### THE INPUT ###

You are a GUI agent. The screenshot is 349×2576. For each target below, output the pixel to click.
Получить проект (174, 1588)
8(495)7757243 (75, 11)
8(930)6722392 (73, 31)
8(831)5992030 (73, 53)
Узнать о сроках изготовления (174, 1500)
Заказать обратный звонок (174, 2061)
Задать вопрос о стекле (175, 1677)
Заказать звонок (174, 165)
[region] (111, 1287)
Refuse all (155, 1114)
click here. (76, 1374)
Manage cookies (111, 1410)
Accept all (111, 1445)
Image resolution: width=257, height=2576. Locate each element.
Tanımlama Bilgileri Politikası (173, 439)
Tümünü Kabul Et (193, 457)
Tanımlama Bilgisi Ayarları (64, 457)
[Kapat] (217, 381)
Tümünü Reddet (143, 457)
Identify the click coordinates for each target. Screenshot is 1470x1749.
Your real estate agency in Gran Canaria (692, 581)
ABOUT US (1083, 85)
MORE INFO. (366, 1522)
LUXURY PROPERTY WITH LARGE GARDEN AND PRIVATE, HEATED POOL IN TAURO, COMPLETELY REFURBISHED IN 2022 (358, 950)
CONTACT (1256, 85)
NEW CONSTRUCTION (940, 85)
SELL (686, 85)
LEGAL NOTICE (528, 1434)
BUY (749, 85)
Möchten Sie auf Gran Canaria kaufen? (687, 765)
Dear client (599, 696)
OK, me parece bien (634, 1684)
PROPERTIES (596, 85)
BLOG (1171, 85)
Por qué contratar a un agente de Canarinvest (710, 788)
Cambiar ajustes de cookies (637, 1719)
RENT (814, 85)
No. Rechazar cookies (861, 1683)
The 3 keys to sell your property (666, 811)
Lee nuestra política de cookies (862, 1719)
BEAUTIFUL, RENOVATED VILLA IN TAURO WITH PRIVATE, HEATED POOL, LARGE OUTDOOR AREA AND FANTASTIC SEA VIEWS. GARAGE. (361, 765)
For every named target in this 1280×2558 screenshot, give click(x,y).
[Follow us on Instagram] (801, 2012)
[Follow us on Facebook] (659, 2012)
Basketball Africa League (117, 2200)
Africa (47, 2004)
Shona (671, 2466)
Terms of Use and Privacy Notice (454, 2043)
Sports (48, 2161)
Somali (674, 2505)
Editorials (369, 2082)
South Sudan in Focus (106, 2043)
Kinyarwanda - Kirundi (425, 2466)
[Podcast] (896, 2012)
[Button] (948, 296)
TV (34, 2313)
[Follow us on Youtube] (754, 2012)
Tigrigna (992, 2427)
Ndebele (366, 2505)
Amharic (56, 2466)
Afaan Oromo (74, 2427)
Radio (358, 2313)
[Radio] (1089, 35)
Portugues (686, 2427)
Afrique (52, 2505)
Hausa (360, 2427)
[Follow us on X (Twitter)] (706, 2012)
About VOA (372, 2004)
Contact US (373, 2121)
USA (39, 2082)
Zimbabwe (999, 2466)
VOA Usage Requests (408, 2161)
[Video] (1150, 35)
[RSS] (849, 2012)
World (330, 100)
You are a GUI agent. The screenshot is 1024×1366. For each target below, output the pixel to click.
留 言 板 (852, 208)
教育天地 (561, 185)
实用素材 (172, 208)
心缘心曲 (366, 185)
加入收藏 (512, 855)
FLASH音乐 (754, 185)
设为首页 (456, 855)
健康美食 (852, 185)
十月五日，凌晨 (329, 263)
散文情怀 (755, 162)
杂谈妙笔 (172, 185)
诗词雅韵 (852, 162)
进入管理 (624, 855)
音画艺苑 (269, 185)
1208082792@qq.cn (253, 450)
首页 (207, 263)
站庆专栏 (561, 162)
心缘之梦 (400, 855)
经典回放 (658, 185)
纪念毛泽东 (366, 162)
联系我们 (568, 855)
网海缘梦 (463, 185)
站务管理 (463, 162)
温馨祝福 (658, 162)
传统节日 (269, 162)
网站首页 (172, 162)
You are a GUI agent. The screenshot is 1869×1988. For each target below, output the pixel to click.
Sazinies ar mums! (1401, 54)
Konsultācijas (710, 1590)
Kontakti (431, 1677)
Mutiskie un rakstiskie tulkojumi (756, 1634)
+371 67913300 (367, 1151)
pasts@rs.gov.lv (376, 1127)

###

Print every line you see above, exactly as written.

* **ANSWER BOX**:
You are a GUI agent. The screenshot is 349×2576. For each target below, output the pixel to click.
Получить проект (174, 1588)
8(495)7757243 (75, 11)
8(930)6722392 (73, 31)
8(831)5992030 (73, 53)
Узнать о сроках изготовления (174, 1500)
Заказать обратный звонок (174, 2061)
Задать вопрос о стекле (175, 1677)
Заказать звонок (174, 165)
[region] (111, 1287)
Refuse all (155, 1114)
click here. (76, 1374)
Manage cookies (111, 1410)
Accept all (111, 1445)
Image resolution: width=257, height=2576. Locate each element.
Tanımlama Bilgileri Politikası (173, 439)
Tümünü Kabul Et (193, 457)
Tanımlama Bilgisi Ayarları (64, 457)
[Kapat] (217, 381)
Tümünü Reddet (143, 457)
Identify the click coordinates for each target. Screenshot is 1470x1749.
Your real estate agency in Gran Canaria (692, 581)
ABOUT US (1083, 85)
MORE INFO. (366, 1522)
LUXURY PROPERTY WITH LARGE GARDEN AND PRIVATE, HEATED POOL IN TAURO, COMPLETELY REFURBISHED IN 2022 (358, 950)
CONTACT (1256, 85)
NEW CONSTRUCTION (940, 85)
SELL (686, 85)
LEGAL NOTICE (528, 1434)
BUY (749, 85)
Möchten Sie auf Gran Canaria kaufen? (687, 765)
Dear client (599, 696)
OK, me parece bien (634, 1684)
PROPERTIES (596, 85)
BLOG (1171, 85)
Por qué contratar a un agente de Canarinvest (710, 788)
Cambiar ajustes de cookies (637, 1719)
RENT (814, 85)
No. Rechazar cookies (861, 1683)
The 3 keys to sell your property (666, 811)
Lee nuestra política de cookies (862, 1719)
BEAUTIFUL, RENOVATED VILLA IN TAURO WITH PRIVATE, HEATED POOL, LARGE OUTDOOR AREA AND FANTASTIC SEA VIEWS. GARAGE. (361, 765)
For every named target in this 1280×2558 screenshot, give click(x,y).
[Follow us on Instagram] (801, 2012)
[Follow us on Facebook] (659, 2012)
Basketball Africa League (117, 2200)
Africa (47, 2004)
Shona (671, 2466)
Terms of Use and Privacy Notice (454, 2043)
Sports (48, 2161)
Somali (674, 2505)
Editorials (369, 2082)
South Sudan in Focus (106, 2043)
Kinyarwanda - Kirundi (425, 2466)
[Podcast] (896, 2012)
[Button] (948, 296)
TV (34, 2313)
[Follow us on Youtube] (754, 2012)
Tigrigna (992, 2427)
Ndebele (366, 2505)
Amharic (56, 2466)
Afaan Oromo (74, 2427)
Radio (358, 2313)
[Radio] (1089, 35)
Portugues (686, 2427)
Afrique (52, 2505)
Hausa (360, 2427)
[Follow us on X (Twitter)] (706, 2012)
About VOA (372, 2004)
Contact US (373, 2121)
USA (39, 2082)
Zimbabwe (999, 2466)
VOA Usage Requests (408, 2161)
[Video] (1150, 35)
[RSS] (849, 2012)
World (330, 100)
You are a GUI agent. The screenshot is 1024×1366. For each target below, output the pixel to click.
留 言 板 (852, 208)
教育天地 (561, 185)
实用素材 (172, 208)
心缘心曲 (366, 185)
加入收藏 (512, 855)
FLASH音乐 (754, 185)
设为首页 (456, 855)
健康美食 (852, 185)
十月五日，凌晨 (329, 263)
散文情怀 (755, 162)
杂谈妙笔 (172, 185)
诗词雅韵 (852, 162)
进入管理 (624, 855)
音画艺苑 (269, 185)
1208082792@qq.cn (253, 450)
首页 (207, 263)
站庆专栏 (561, 162)
心缘之梦 (400, 855)
经典回放 (658, 185)
纪念毛泽东 (366, 162)
联系我们 (568, 855)
网海缘梦 (463, 185)
站务管理 (463, 162)
温馨祝福 (658, 162)
传统节日 (269, 162)
网站首页 (172, 162)
You are a GUI agent. The screenshot is 1869×1988. For each target below, output the pixel to click.
Sazinies ar mums! (1401, 54)
Konsultācijas (710, 1590)
Kontakti (431, 1677)
Mutiskie un rakstiskie tulkojumi (756, 1634)
+371 67913300 (367, 1151)
pasts@rs.gov.lv (376, 1127)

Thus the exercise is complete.